WORK INSTRUCTIONS:
Scan the entries line by line and return those with "agent".

[EXERCISE DATA — start]

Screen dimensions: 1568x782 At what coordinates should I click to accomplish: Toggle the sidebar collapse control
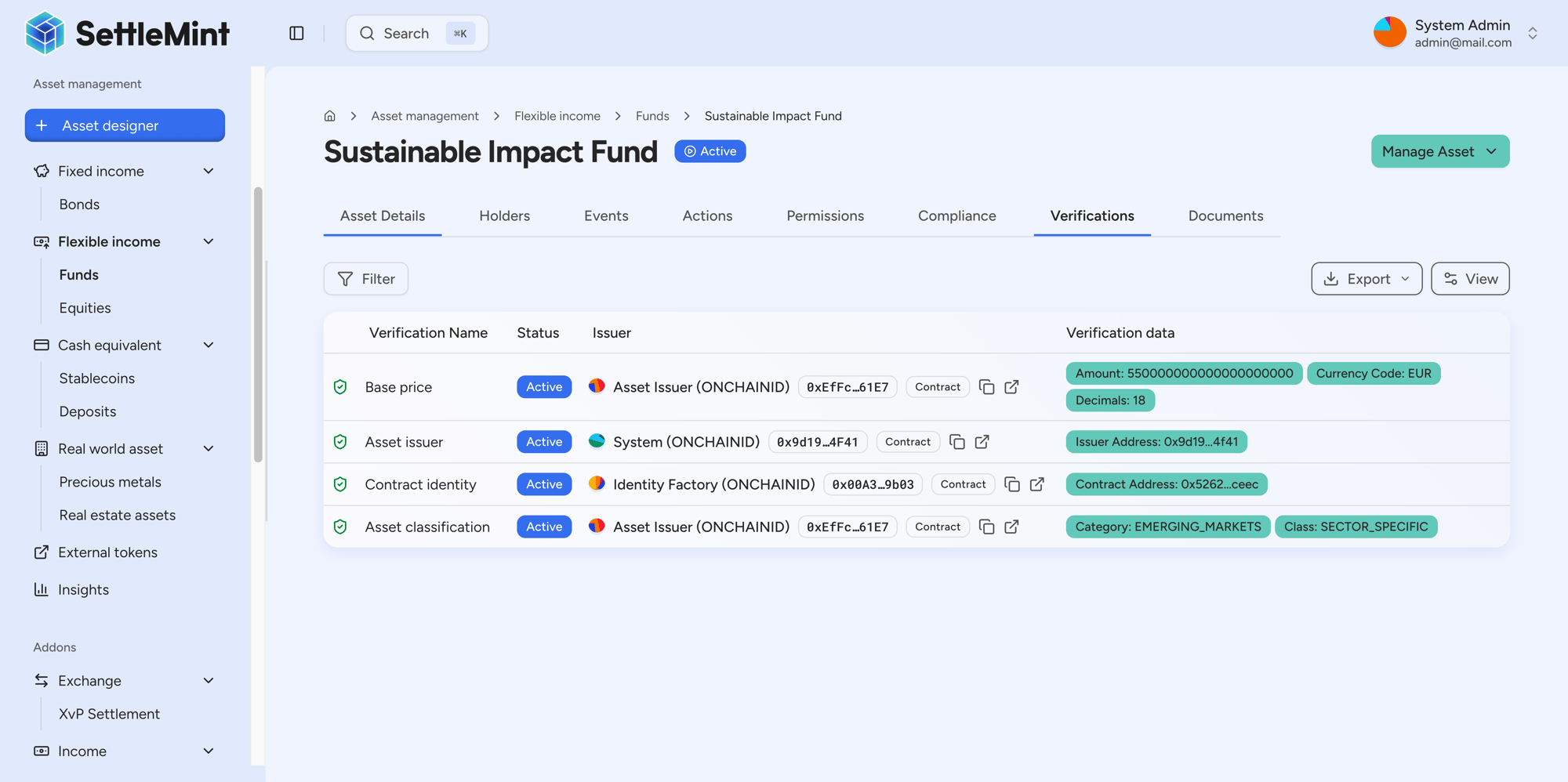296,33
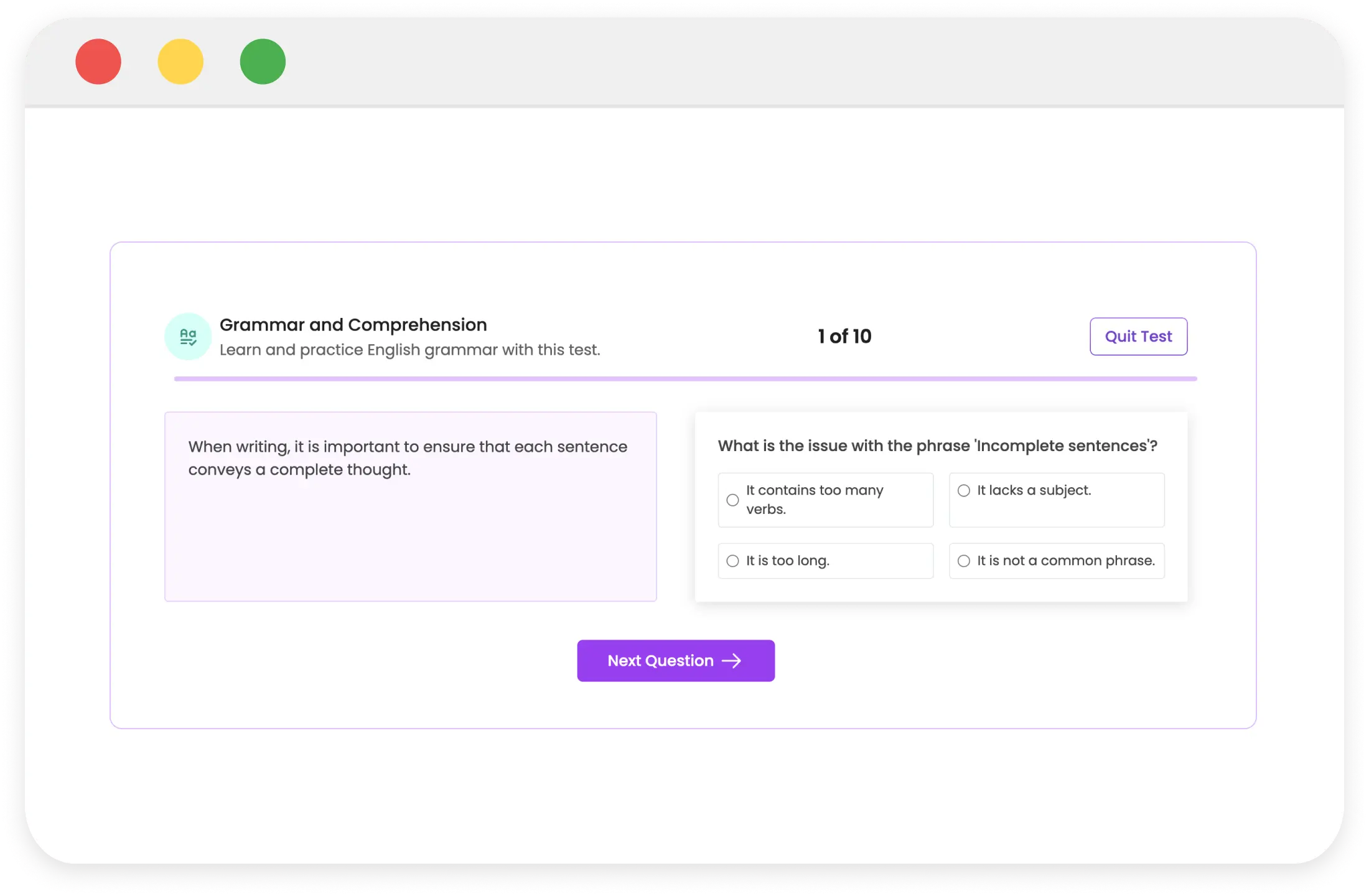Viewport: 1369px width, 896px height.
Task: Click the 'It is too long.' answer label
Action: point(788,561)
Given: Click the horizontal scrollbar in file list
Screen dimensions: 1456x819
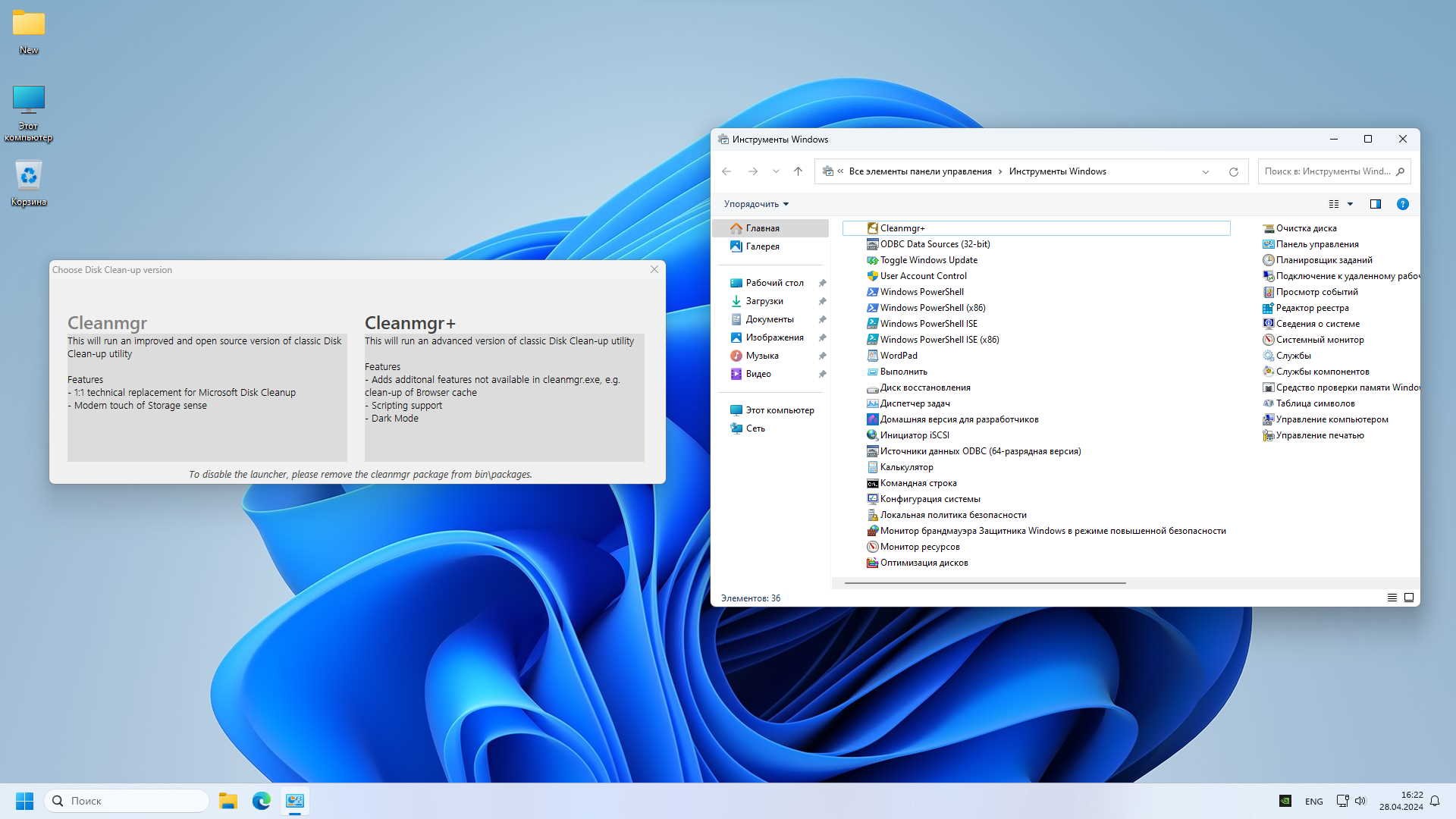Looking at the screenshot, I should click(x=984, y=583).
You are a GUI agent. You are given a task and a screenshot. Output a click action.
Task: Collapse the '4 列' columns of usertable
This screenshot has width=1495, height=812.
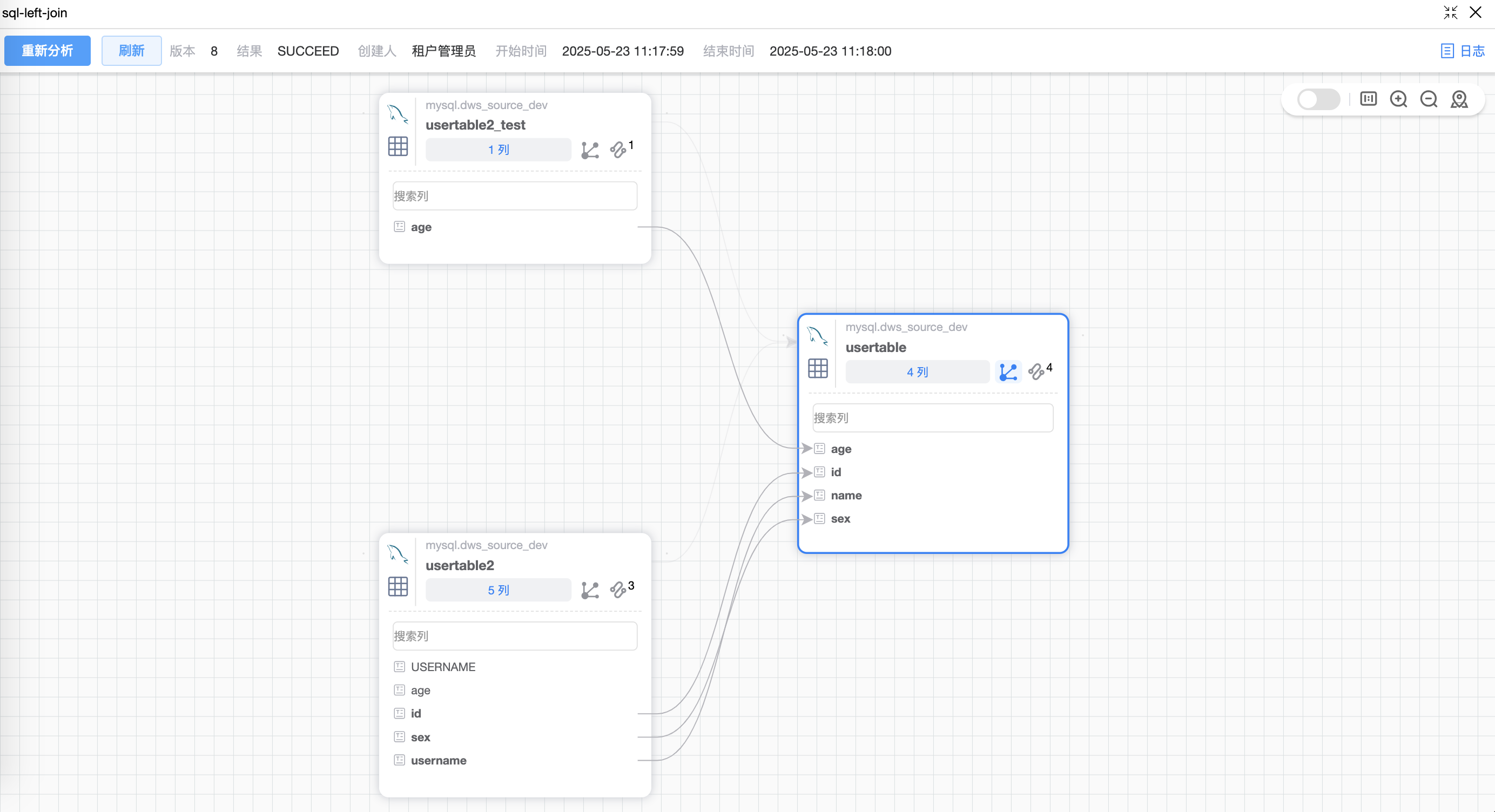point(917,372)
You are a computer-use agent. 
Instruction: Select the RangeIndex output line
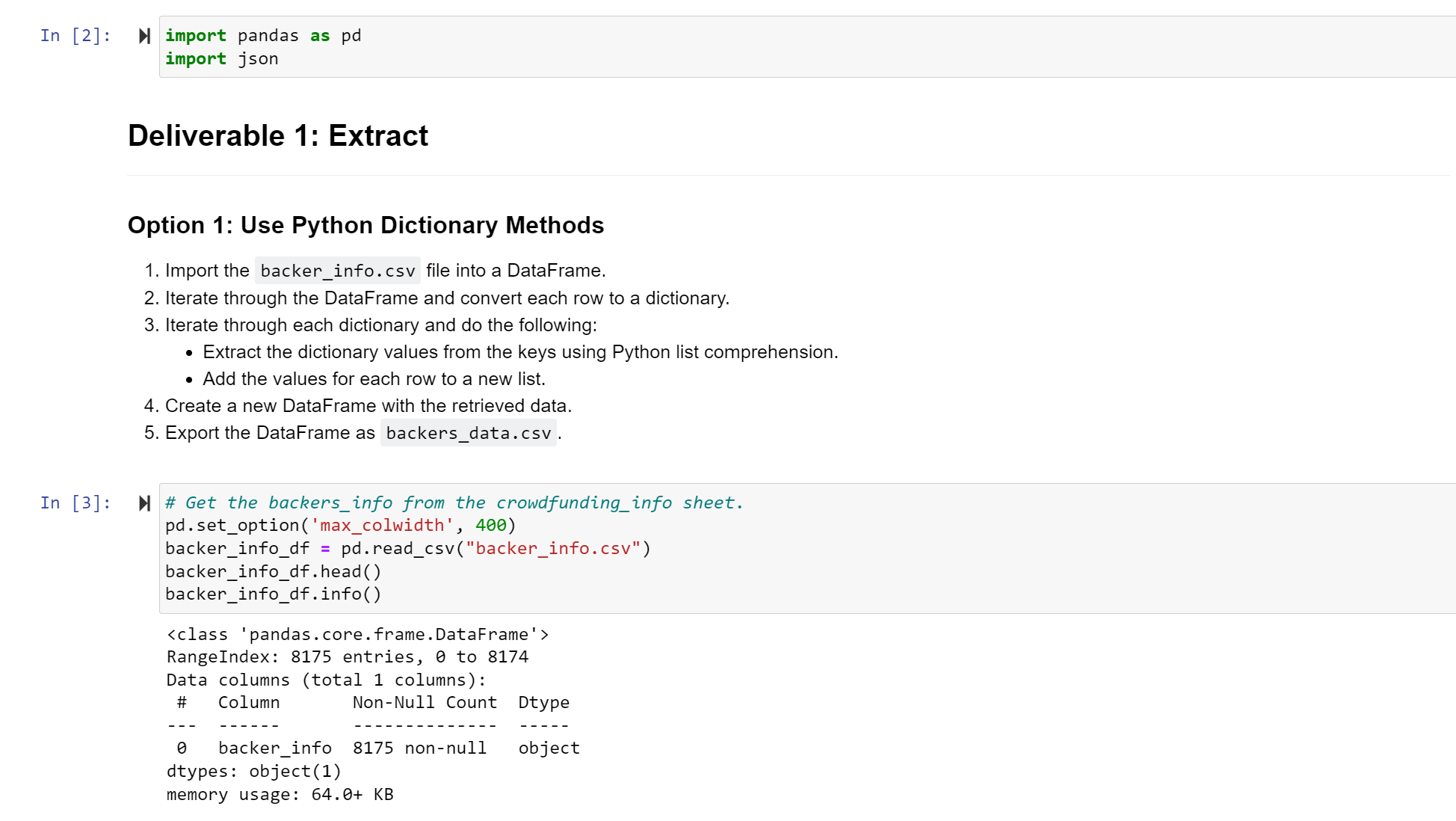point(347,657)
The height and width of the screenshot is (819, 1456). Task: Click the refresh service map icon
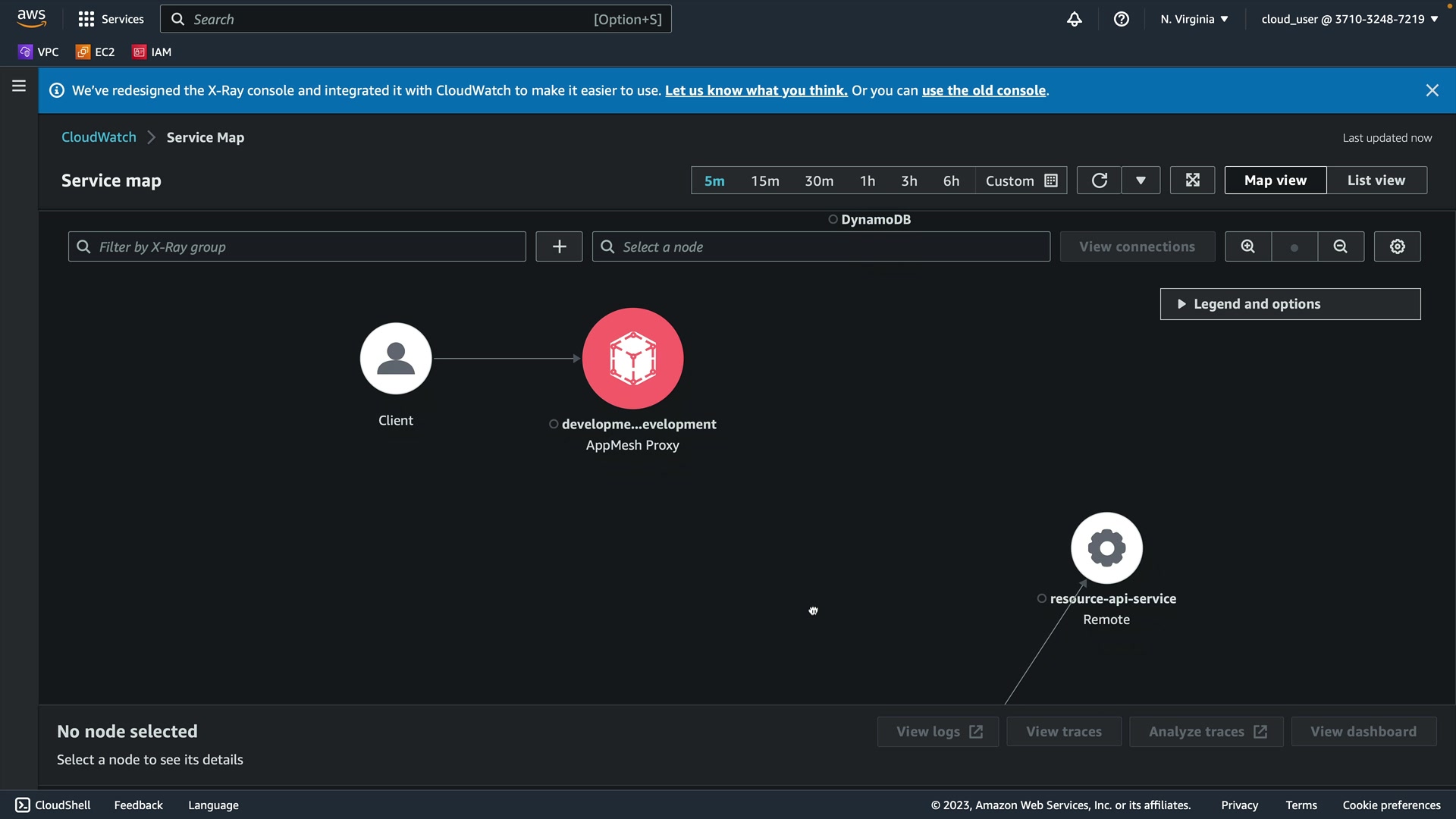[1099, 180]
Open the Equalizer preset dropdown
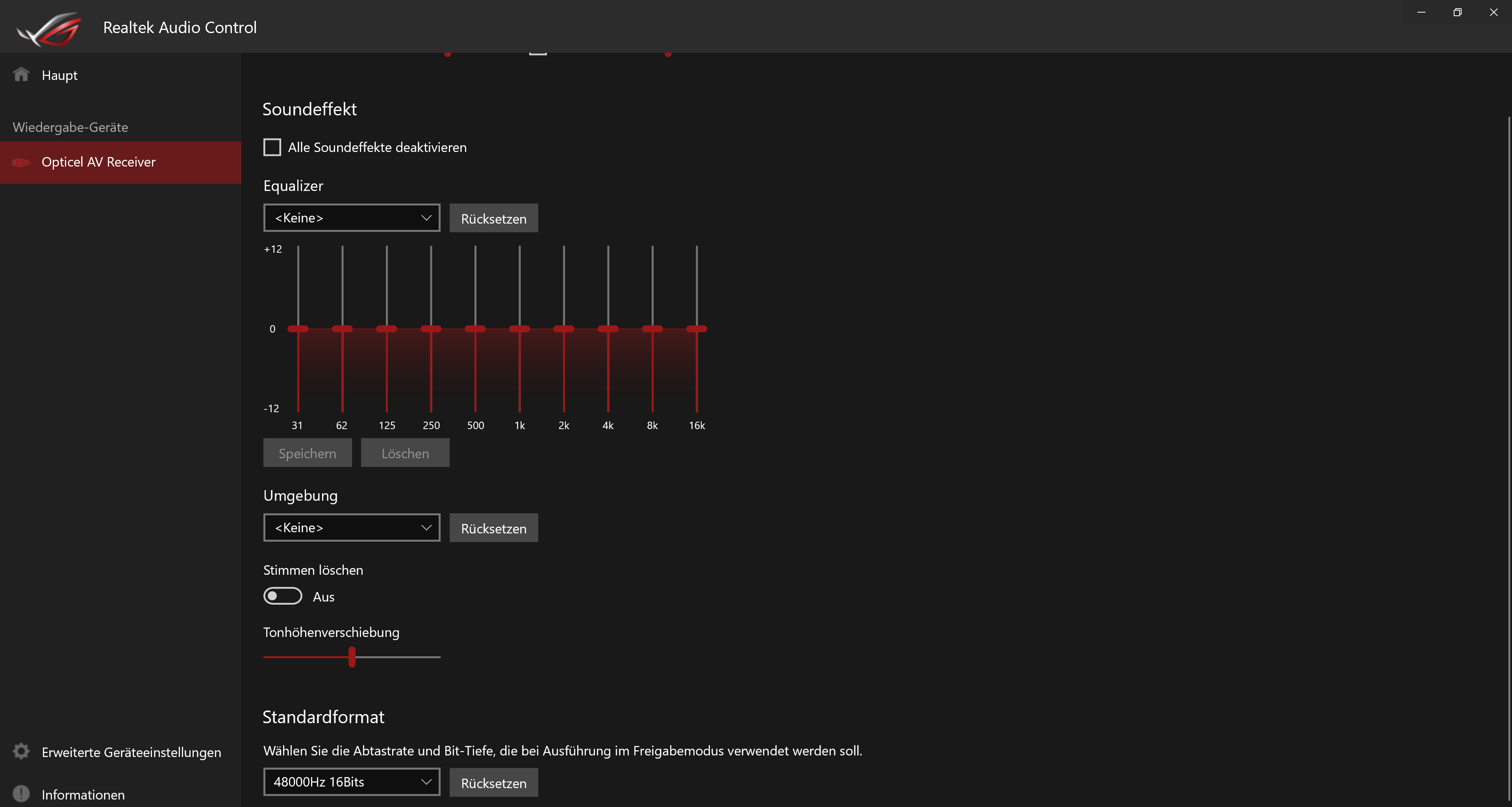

[EXERCISE DATA — finish]

EXERCISE OUTPUT:
You are a GUI agent. You are given a task and a screenshot. Output a click action.
You are a computer-use agent. 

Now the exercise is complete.